Quote: Originally posted by PHILOU Zrealone  
Cu is not compatible with azides because Cu azide is very sensitive.

Thanks for replying

Aldo

Airbag propellant question

NeonPulse - 30-4-2015 at 22:38

After a lot of sawing I was able to get into an old airbag gas generation unit. I have a question for somebody who has gotten the NaN3 seperated from the oxidiser contained in the pellets. I have looked at some of the threads here and other places and they all seem to say the pellets were black. These are green. It is from a 2003 model ford from the steering wheel unit. Could this be something else newer and not NaN3? There actually is not a lot of information out there on this subject and I've read what's available so any help would be appreciated. There was only 45g and other people have said that they got upto 90g What could the oxidiser be that is green? The Boron potassium nitrate was in a separate little compartment and easily seperated.the green substance seems insoluble in water so if there is azide it should be easy to reclaim via filtration and evaporation of the water, and provided there is nothing else water soluble I should get back reasonably pure NaN3.

image.jpg - 633kB

Hennig Brand - 6-5-2015 at 12:50

I have only seen black pellets so far, but then again I have only taken pellets from two different automobiles. The last bunch I had came from an old (1996) Honda Civic. I went to the patent literature from the years leading up to the year the car was made which gave me a good idea of approximately how much sodium azide was in the pellets. Dissolving a known mass of pellets in water, filtering and then using the solution to make lead azide with an excess of lead nitrate and weighing the final dry yield confirmed that the pellets contained ca. 65wt% sodium azide which was approximately what I had assumed after reading the patent literature of the time.

Haven't read about it for a while, but IIRC there were/are various things (oxidizers, fuels, etc) used in an attempt to get away from azides. You still may have azide though. I would try to make a small amount of lead azide, measure a yield and do a little qualitative/explosive testing of the product (if you get a product). Seems to me there was only about 50g or so in the steering wheel airbag in the 1996 Civic, but the passenger side airbag contained several times more.

markx - 7-5-2015 at 15:23

Clean and controlled primary of known quality is the key part of safety in any initiation attempt that relies upon it. It is not a sound approach trying to cut on the cost by using precursors of unknown composition in producing that part of the device. I would suggest to order/acquire a clean and controlled batch of precursors if possible, nevermind the cost. Unknown mixtures can have severe effects upon the stablity of the final product and cause a very nasty accident. Please be safe, friends!

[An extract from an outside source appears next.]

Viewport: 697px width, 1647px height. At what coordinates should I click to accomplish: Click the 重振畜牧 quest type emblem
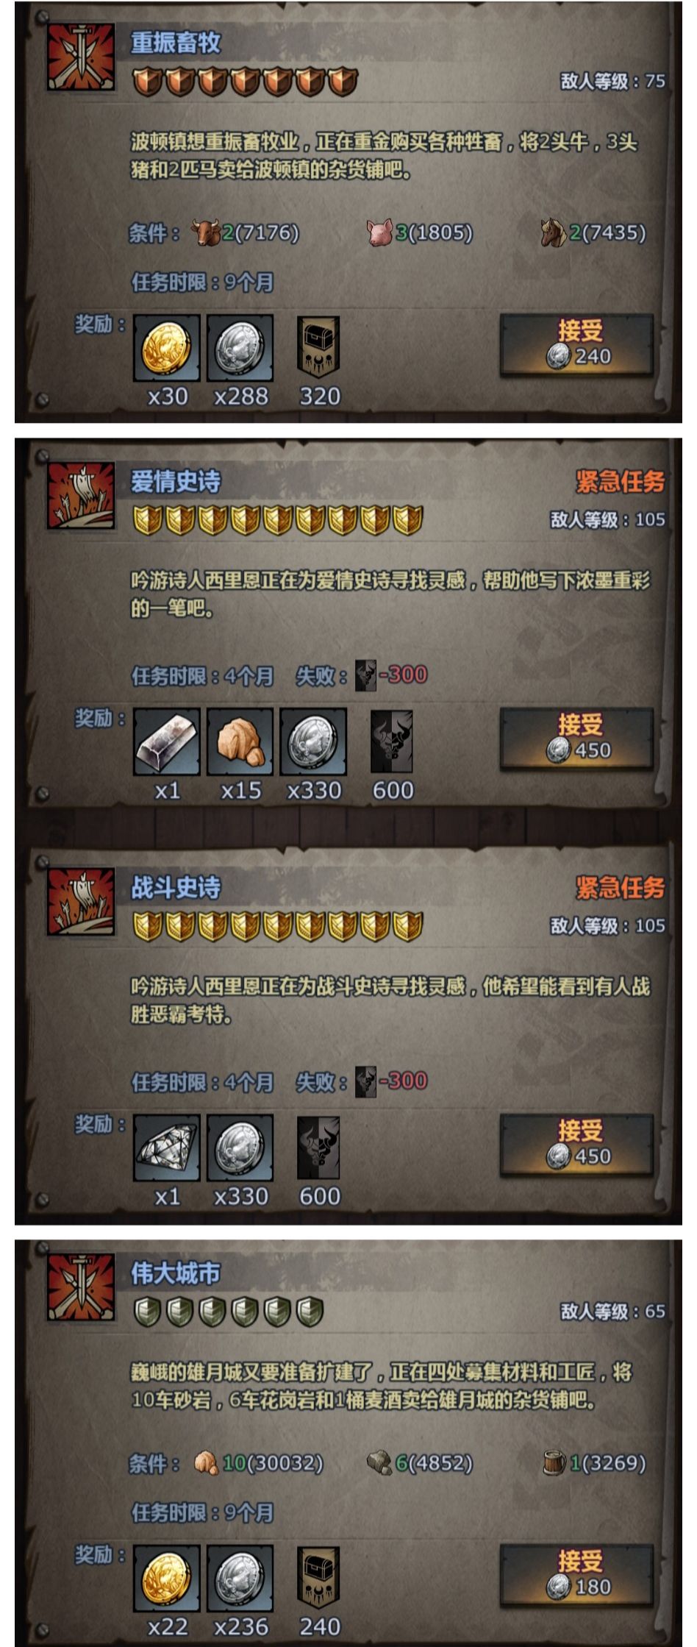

NeonPulse - 8-5-2015 at 03:31

Not to worry but I won't be mixing any of these things with anything since they don't contain NaN3. It happens that I got one of the newer, safer gas generation units. Another SM member who just happens to be involved in airbag manufacturing filled me in on what he thinks these disks are as quoted form another thread:
the generant is usually a highly compressed pellet of a mixture of guanidine nitrate, 5-ATZ, and basic copper nitrate, along with some pentaerythritol for binding and carbon black for anti-static, and some other miscellaneous (and proprietary) bonding agents/burn rate modifiers.

I tried to delete my original post once I found out but couldn't work out how for some reason even though I've done so in the past.